>>

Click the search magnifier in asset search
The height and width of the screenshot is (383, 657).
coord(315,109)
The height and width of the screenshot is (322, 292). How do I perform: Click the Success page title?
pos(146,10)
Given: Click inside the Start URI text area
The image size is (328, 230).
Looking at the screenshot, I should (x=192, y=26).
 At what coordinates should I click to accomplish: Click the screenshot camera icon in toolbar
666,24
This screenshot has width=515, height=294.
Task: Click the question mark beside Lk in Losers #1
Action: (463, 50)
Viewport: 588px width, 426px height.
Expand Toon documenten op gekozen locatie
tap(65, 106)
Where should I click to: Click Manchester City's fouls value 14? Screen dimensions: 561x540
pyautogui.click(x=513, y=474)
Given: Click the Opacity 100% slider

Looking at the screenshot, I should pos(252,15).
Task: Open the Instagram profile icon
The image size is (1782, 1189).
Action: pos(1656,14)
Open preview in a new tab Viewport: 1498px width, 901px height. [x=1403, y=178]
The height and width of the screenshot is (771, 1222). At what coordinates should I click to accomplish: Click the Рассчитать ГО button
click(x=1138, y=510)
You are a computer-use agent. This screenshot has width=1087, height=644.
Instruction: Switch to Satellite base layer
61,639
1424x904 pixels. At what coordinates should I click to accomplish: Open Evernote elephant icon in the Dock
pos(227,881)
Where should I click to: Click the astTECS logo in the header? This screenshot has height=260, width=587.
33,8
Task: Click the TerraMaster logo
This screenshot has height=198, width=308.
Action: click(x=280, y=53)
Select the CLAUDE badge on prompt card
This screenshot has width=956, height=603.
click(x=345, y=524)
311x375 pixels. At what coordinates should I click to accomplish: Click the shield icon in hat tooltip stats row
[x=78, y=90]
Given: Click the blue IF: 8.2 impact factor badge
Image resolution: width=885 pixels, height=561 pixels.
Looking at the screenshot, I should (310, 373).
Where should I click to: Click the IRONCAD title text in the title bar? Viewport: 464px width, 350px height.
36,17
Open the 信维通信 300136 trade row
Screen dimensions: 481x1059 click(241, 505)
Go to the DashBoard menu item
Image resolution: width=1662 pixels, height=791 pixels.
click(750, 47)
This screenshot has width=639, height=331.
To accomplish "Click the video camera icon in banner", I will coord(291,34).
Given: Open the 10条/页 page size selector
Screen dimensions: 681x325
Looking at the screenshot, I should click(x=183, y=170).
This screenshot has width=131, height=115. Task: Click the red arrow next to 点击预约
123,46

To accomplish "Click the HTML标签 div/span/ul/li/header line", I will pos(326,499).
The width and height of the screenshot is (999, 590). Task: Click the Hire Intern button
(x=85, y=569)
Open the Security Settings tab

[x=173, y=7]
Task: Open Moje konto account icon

<<

The request
Gather every line from the items above that contains the string "header", copying each line in full.

Solution
Where should I click to: Click the astTECS logo in the header? This screenshot has height=260, width=587.
To accomplish "Click the HTML标签 div/span/ul/li/header line", I will pos(326,499).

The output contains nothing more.